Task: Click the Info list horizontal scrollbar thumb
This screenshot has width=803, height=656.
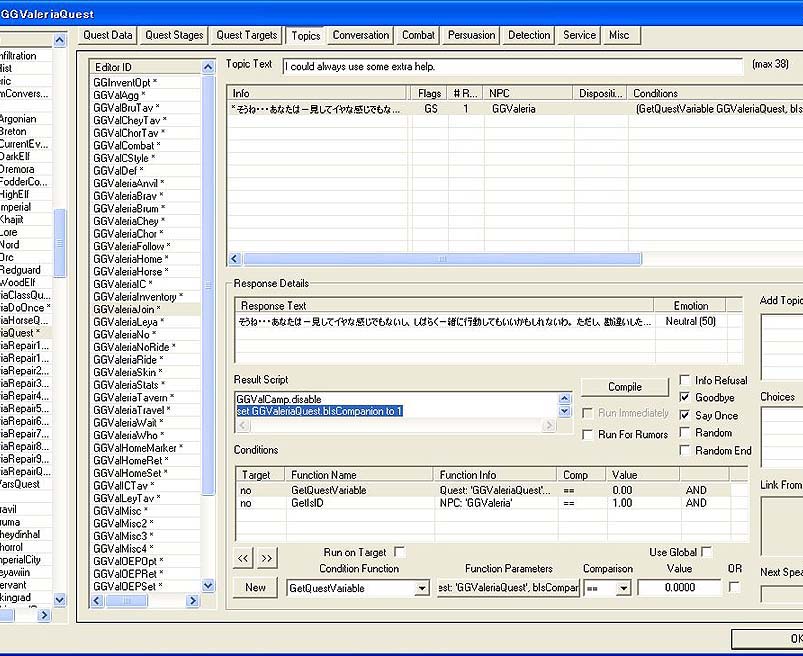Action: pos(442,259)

...

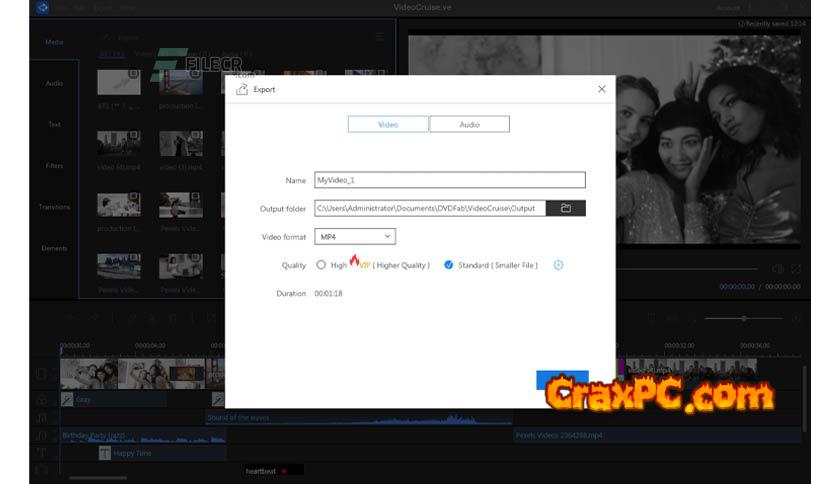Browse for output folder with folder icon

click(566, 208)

---

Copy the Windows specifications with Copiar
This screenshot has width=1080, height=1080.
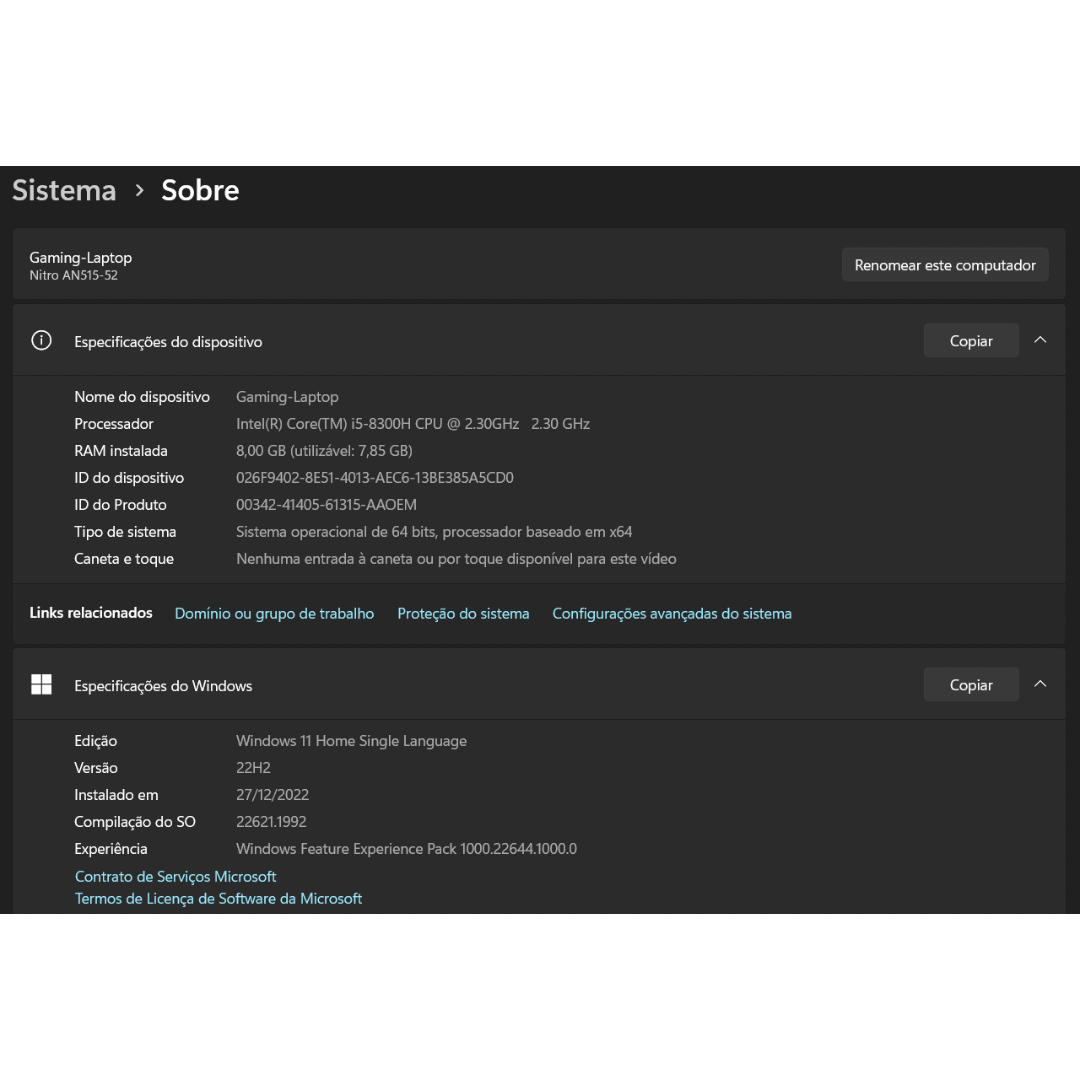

**What this task involves**: Above this instruction are the records; retype exactly the lines from the one containing "Copy the Windows specifications with Copiar" up to and including the one containing "This screenshot has width=1080, height=1080.".

**Solution to the exercise**:
Copy the Windows specifications with Copiar
This screenshot has width=1080, height=1080.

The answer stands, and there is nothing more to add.